Bloque de texto:
________________

Incluso cuando las condiciones resultan desfavorables, los recursos insuficientes o las directivas confusas, se entregan sin retaceos porque sienten que eso es lo que deben hacer. Estos días he caminado por los pasillos, las salas de internación, las de cuidados intensivos y de emergencias de varios de esos lugares. En todos me he encontrado con los mismos rostros fatigados, mal dormidos, a veces exhaustos. Pero también con una voluntad extraordinaria, una curiosidad y un deseo de aprender acerca de una enfermedad sobre la que todos somos novatos.

En la guardia de pediatría una enfermera corre de un lado a otro. Nebuliza a más de diez niños al mismo tiempo sentados sobre las faldas aterradas de sus madres. Extrae termómetros de su chaqueta y se los va colocando a cada uno. Moja paños con agua helada en un recipiente de plástico, los retuerce y los extiende sobre las cabezas calientes de algunos de ellos. Cambia los frascos de solución fisiológica y ajusta las tubuladuras. Luego hace una nueva recorrida, retira los termómetros, anota la temperatura en una planilla. Se escuchan llantos, toses, ruidos sibilantes, órdenes, pedidos impacientes, reclamos airados. Una madre se ha dormido con su bebé sobre el pecho. La cabeza apoyada en la pared y la boca oculta detrás de un barbijo sucio. Los párpados pesados la obligaron a una tregua. Está agotada. La enfermera la ve. Se acerca con las manos repletas de objetos. Le coloca una almohada vieja y sin funda detrás de la nuca. Extiende una sábana que alguna vez fue blanca y la cubre a ella y a su hijo. Él la mira. Una extraña serenidad le baja desde la frente. Hunde la nariz sobre el cuello tibio de su madre y cierra sus ojos pequeños. El ruido es ensordecedor. Es casi imposible distinguir una escena de otra. Pero esa mujer lo hizo. Tuvo la habilidad de percibir que alguien la necesitaba. Y se decidió a hacer algo que nadie le pidió pero que era imprescindible. Creo que fui el único en advertir lo que ocurrió en aquellos pocos segundos. Pero no pude no verlo. Y ahora no puedo callarlo.

________________

Datos disponibles:
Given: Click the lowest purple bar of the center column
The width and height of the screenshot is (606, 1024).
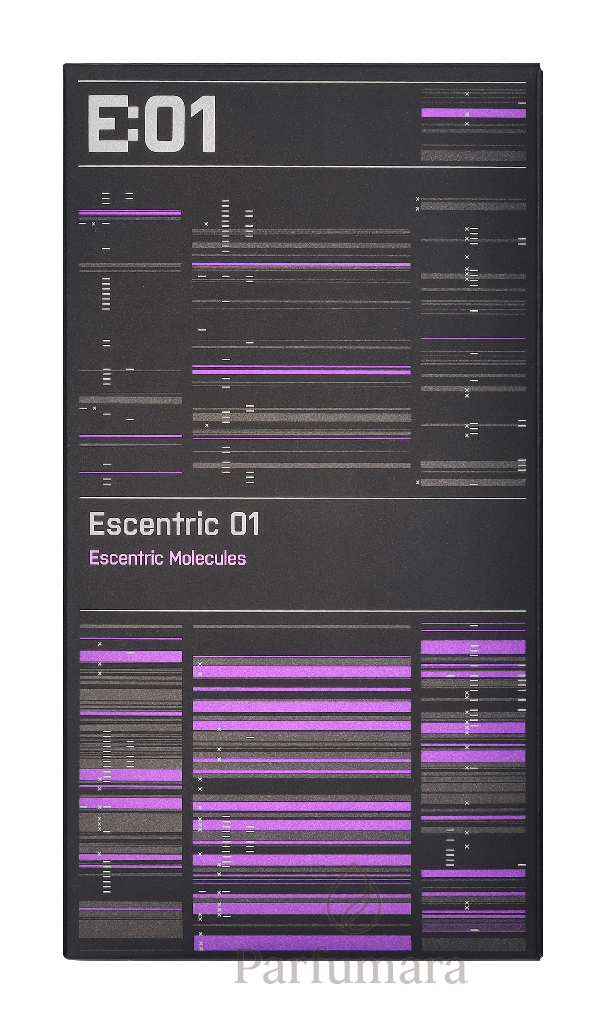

________________

Tarea: Transcriba el fragmento del texto sobre el personal de salud que comienza con "Incluso cuando las" y continúa hasta "todos somos novatos.". El listado procede de una fuente distinta.

Respuesta:
Incluso cuando las condiciones resultan desfavorables, los recursos insuficientes o las directivas confusas, se entregan sin retaceos porque sienten que eso es lo que deben hacer. Estos días he caminado por los pasillos, las salas de internación, las de cuidados intensivos y de emergencias de varios de esos lugares. En todos me he encontrado con los mismos rostros fatigados, mal dormidos, a veces exhaustos. Pero también con una voluntad extraordinaria, una curiosidad y un deseo de aprender acerca de una enfermedad sobre la que todos somos novatos.